Back in the 1980s I produced the first major networked BBC wildlife series that featured the wildlife of a traditional farm, along with an accompanying book – The Secret Nature of the Countryside. What surprised me most was that in many traditional apple growing areas, the majority of orchards had long been abandoned. Over centuries many wild creatures that had become dependent on orchard blossom and later fruits. For a time that continued but gradually the remaining trees vanished and with them went a swathe of our wildlife.  When we bought our own farm, old maps showed that orchards once surrounded our house, but not a single fruit tree had survived.
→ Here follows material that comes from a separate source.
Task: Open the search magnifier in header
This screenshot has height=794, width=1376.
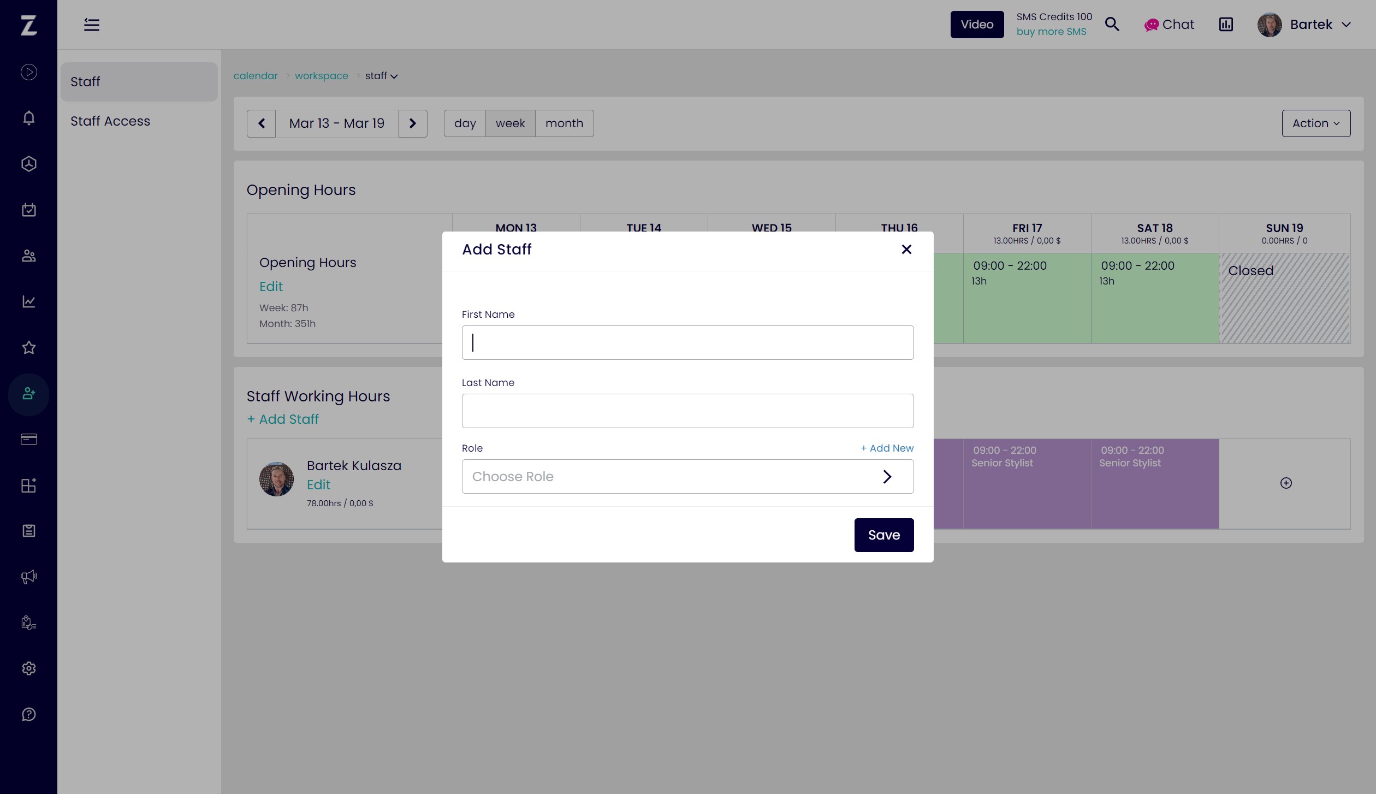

With the help and encouragement of our first Countryside Stewardship Scheme I planted as many traditional local varieties of eaters, cookers and cider that as I could find. It transformed the nature of the farm. Bees, butterflies and hoverflies, soon found the blossom while within a few years, song and mistle thrush numbers increased. Autumn foraging migrant birds too soon discovered the re-established annual bonanza. No doubt helped that we always left the windfalls for butterflies, birds and badgers.

Today more than a thousand different varieties of apple are known, all having their origin in the humble native crab apple. While the Romans are credited with introducing the eating apple, we have the Normans to thank for our cider. Now the glory that erupts each spring, as fresh blossom spreads across the trees, gladdens our hearts and provides a welcome feast for early bees and countless other pollinating insects. If you do not have enough room to plant a large tree for the Queen’s celebration this year, why not grow a smaller fruit tree and bolster the food chain with blossom. Cheers!